People who cover medical issues often write about mouse studies. These stories can regularly be found on traditional news outlets, both broadcast and print, as well as online platforms. I’m one of the people writing about mouse studies, though I try to be selective and limit my reporting to studies that seem very significant or unusual.
Concerns about mouse study reporting has now generated a Twitter feed: @justsaysinmice. James Heathers, the science writer who created it, calls it “a wilfully dumb idea” but one with intent that’s serious. That intent, as Heathers says in a rambling post on Medium, is to point out that “Reporting pre-clinical research as something that’s directly relevant to people in the here and now is like pointing at a pile of two-by-fours and a bag of tenpenny nails and calling it a cottage.” I couldn’t have said it better.
Mouse studies are definitely pre-clinical research. The results that they report may be very different from the results that appear in an actual clinical trial — a trial using real people as test subjects. And a Phase 3 clinical trial (the final phase before a treatment is approved by the U.S. Food and Drug Administration) may be years away — if the study ever gets that far.
Too quick to publish mouse studies
Heathers complains that writers are too quick to publish claims made in news releases. A business, or even a university, reports a sexy result and we rush to our keyboards, like mice to cheese, to report this to the world. We do this, even though it’s just a mouse study.

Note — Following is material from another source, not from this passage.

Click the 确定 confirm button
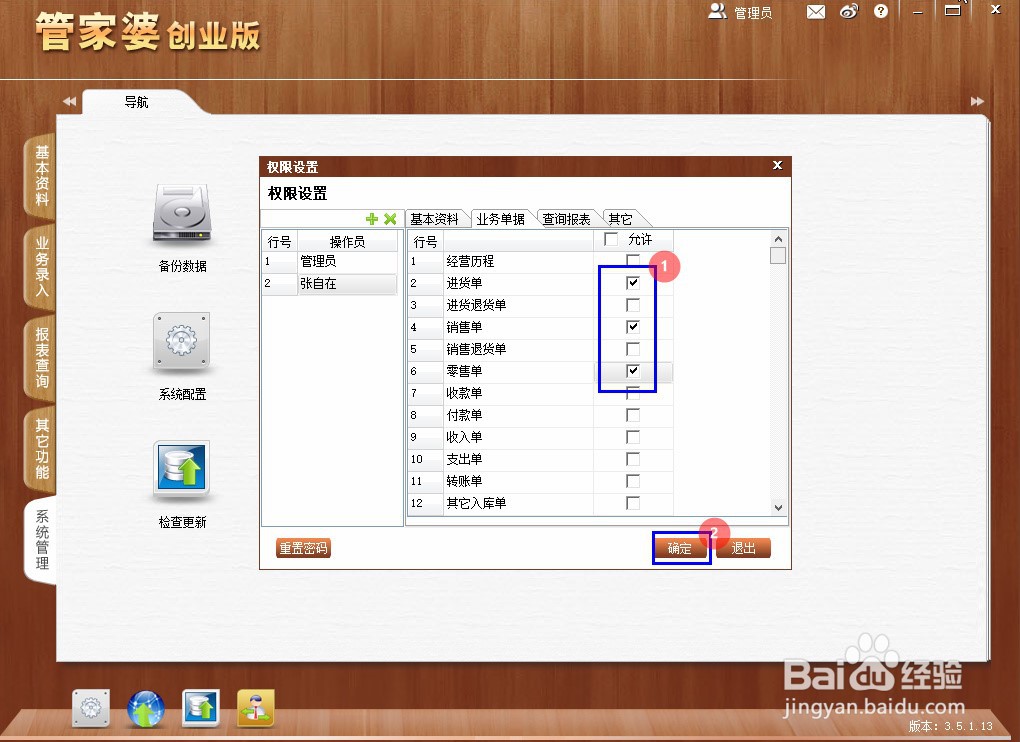The height and width of the screenshot is (742, 1020). pyautogui.click(x=681, y=548)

Heathers says in his post, “I think reporting on scientific research accurately, especially when it’s about health and medical science, is important. It often means telling people crucial, scary, or important things from a position of authority.” He’s right. Writing a headline or a lead sentence that reports that a cure has been found for cancer — or in my case for MS — and then qualifying it with “according to a mouse study” doesn’t cut the cheese.
It seems as if Heathers may have struck a nerve with some consumers of medical news. In just a couple of weeks his Twitter feed, which has posted fewer than 60 tweets, has amassed more than 50,000 followers. (That’s about 400 times more people than follow my @themswire Twitter feed, which has been running for two years.)
Publish or postpone?
What do you think? Do we write too much about mouse studies and other research when it’s at a very early stage? Should we wait to report about a study until it reaches a point where humans are involved in clinical trials? Or, would you rather hear about this research right off the bat, even though it may wind up affecting nothing except a bunch of mice?
(This post first appeared as one of my columns on Multiple Sclerosis News Today).